César (un pseudo, on comprend aisément pourquoi) est aujourd'hui connu pour avoir dénoncé la violence du régime de Bachar Al-Assad à travers ses photos de corps martyrisés par la police militaire syrienne.
En tant que photographe légiste, il était en effet aux "premières loges" de cette violence inouïe puisqu'il était chargé de photographier les corps mutilés dans la morgue de l'hôpital militaire où il travaillait.
Pour garder une trace des atrocités, il a enregistré des copies de ses clichés sur clés USB (des dizaines de milliers de photos insoutenables) qui lui ont ensuite permis, une fois exfiltré du pays, de rendre compte des atrocités commises auprès des instances de justice internationale.
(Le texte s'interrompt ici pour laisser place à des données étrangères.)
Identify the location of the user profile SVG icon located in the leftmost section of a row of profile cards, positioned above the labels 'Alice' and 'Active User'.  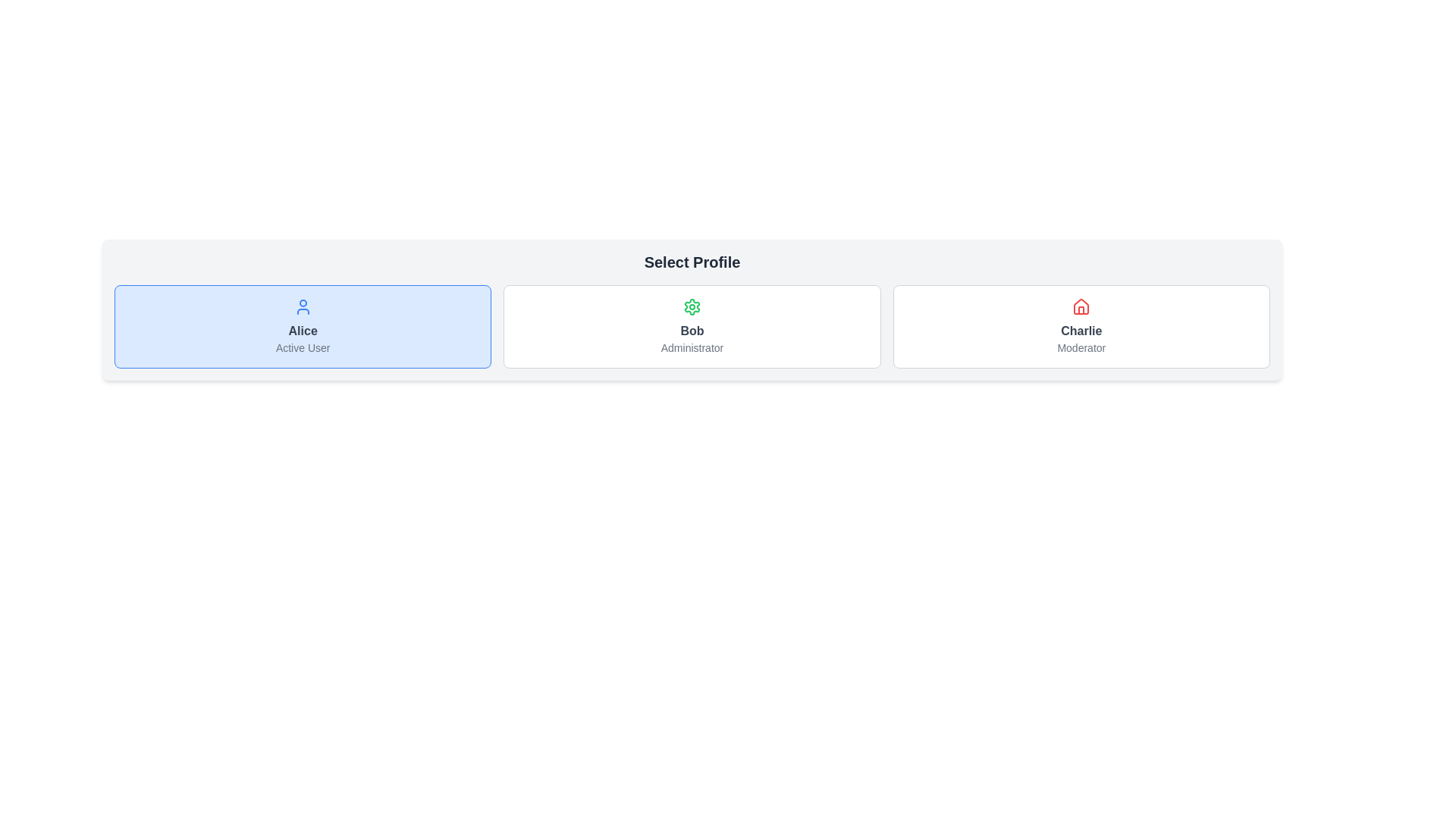
(303, 307).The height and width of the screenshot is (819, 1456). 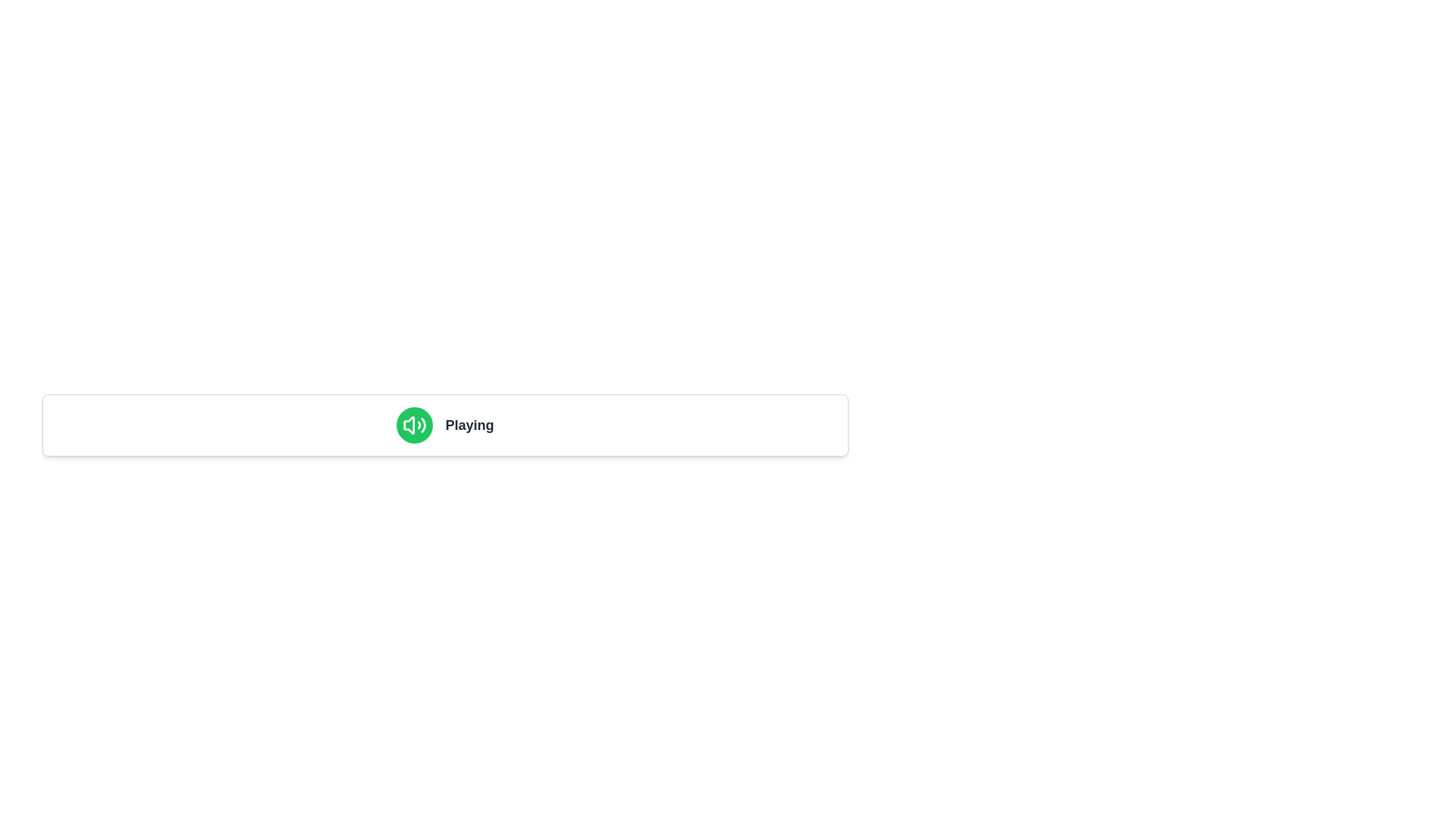 I want to click on the status label 'Playing' displayed in the text element located to the right of the green circular button, so click(x=469, y=425).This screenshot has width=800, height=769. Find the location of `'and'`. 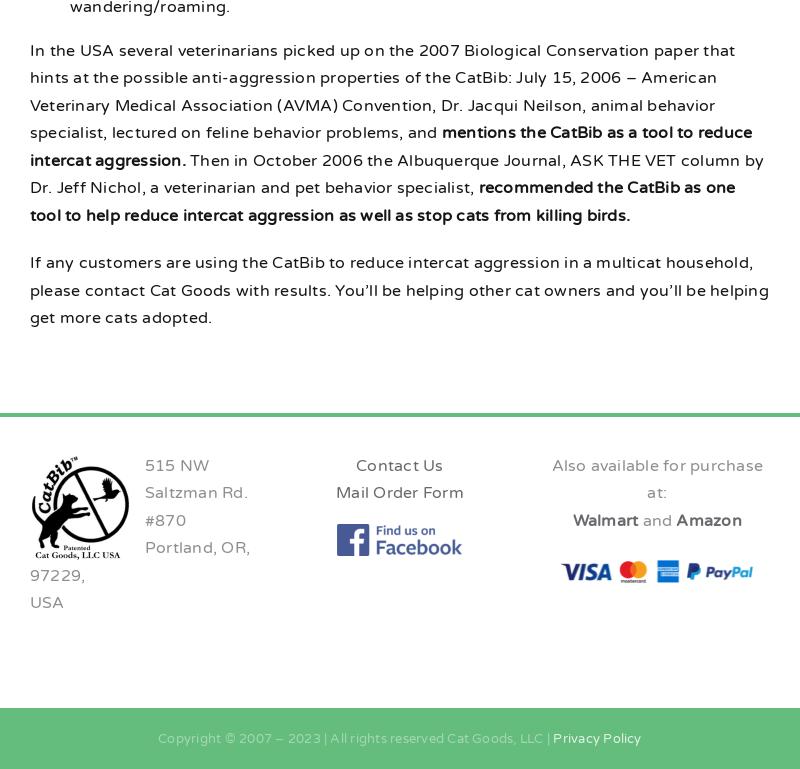

'and' is located at coordinates (641, 519). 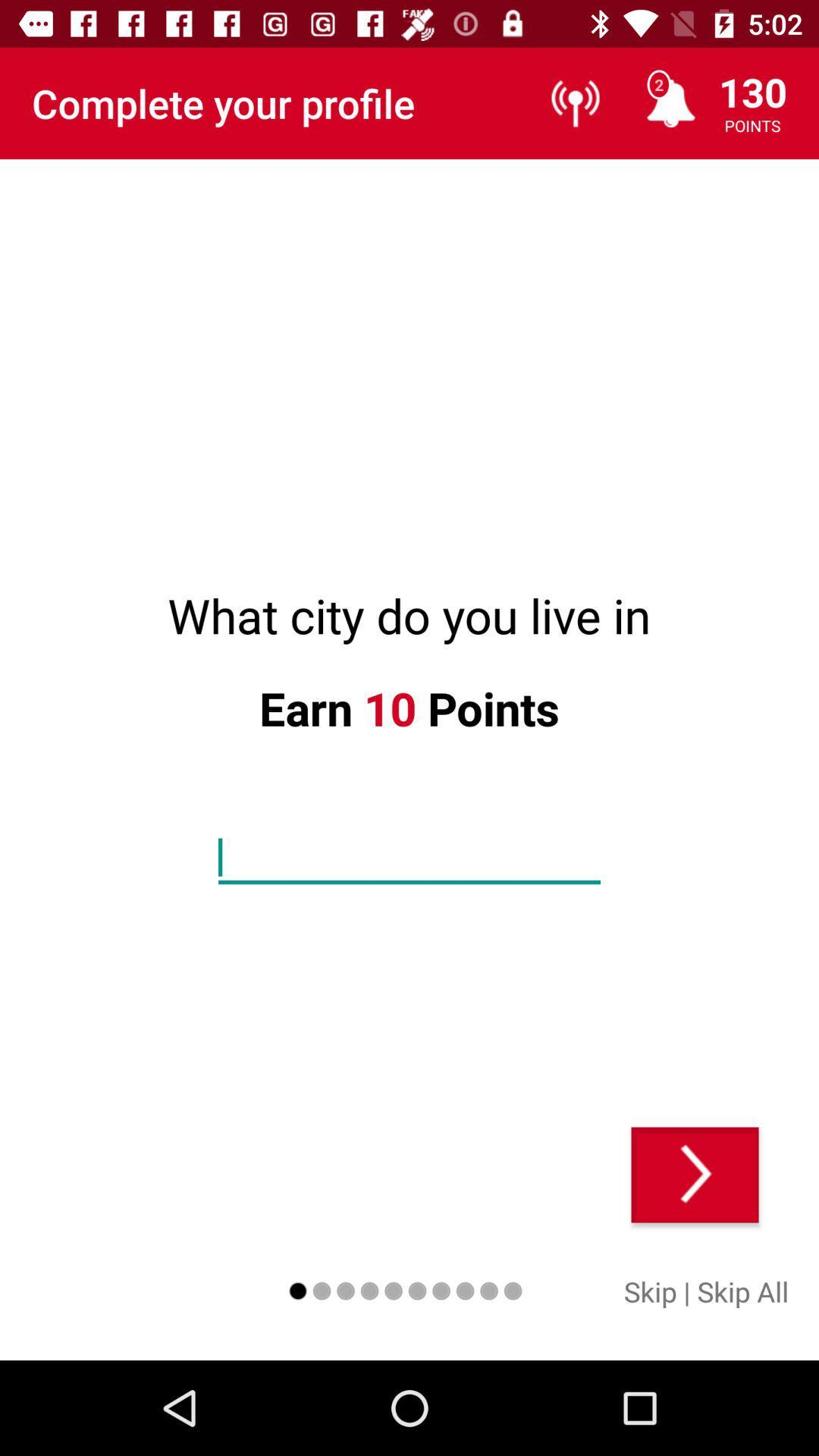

Son témoignage est évidemment capital pour, d'une part, rendre justice et, d'autre part, permettre aux familles de retrouver un proche disparu…
Gwenaëlle Lenoir remonte ici le fil de l'horreur et nous décrit le parcours d'un homme de courage et de résistance qui a bravé les interdits au péril de sa vie et de celle de sa famille (cela ne se fait pas non plus sans peur, ni doute…).
C'est aussi une description terrible de l'enrôlement d'une population et de la méfiance qui s'installe entre les personnes car bien sûr, il est à tout moment susceptible d'être dénoncé.
Un roman glaçant dont il est difficile de s'extraire lorsqu'on pense avec effroi à toutes ces vies perdues (et dans quelles terribles circonstances).
Une écriture limpide pour dire l'innommable et s'y immerger avec une tension absolument terrible de bout en bout.